About

Istvan Horvath – Transylvanian Hungarian journalist, theatre critic, translator, author, blogger (originally known as Horváth Sz. István in his homeland).

At the end of the last century Istvan moved to Canada, where first he studied cross-cultural communication and applied linguistics, then became a freelance interpreter and translator. In 2004 he started his own web design and internet publishing and marketing business.
Istvan Horvath
During his years in Canada Istvan published only online; he is considered one of the pioneers of blogging in Hungarian language (2002). Istvan blogs in English and in Hungarian as well. He published a few ebooks and tutorials related to the WordPress blog engine.

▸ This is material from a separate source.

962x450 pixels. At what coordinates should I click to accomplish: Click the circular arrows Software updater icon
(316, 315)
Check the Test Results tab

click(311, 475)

In the past several years travel and photography became an important part of his life.

That’s all you should know about the author and owner of this web place. In case you really want to find out more details, keep reading:

Before coming to the brave New World he served as a humanitarian aid worker, representing Hungarian Interchurch Aid in missions by ACT in Chechnya and, before that, in Bosnia & Herzegovina. The most interesting and very formative period of his adult life.

When he started to work in Bosnia, he left behind in Budapest a boring sales manager position, which he took up almost as a protest (and to prevent starving, of course) when political games in newspaper-ownership ended his beloved journalist and columnist career. Since the early university years in Transylvania Istvan dreamed to become a journalist… however, the regime considered him not trustworthy: he was allowed to publish but not to be part of any newspaper staff.

Prior to emigrating to Hungary he worked as a technical translator in his hometown, providing Romanian translations of outdated Russian industrial equipment; in his spare time he also translated into Hungarian a novel by Vladimir Nabokov – The Defence.

Right after the university he worked as a teacher for several years in the city of Dej. At the Babeș-Bolyai University he obtained a degree in Russian and Hungarian languages and literature: that’s how the specialties were put together at that time. Of course, he had to finish the high school before being admitted to university, which he did in a school that bore many, many names during the centuries and was founded in 1579 by a Transylvanian prince who also became the king of Poland. History becomes second nature when spending years among those walls…

Istvan (István, by Hungarian spelling) was born in 1951 in Transylvania (Romania) in the city of Cluj (today: Cluj-Napoca) or Kolozsvár or Klausenburg – the place has different names in the different languages of its inhabitants.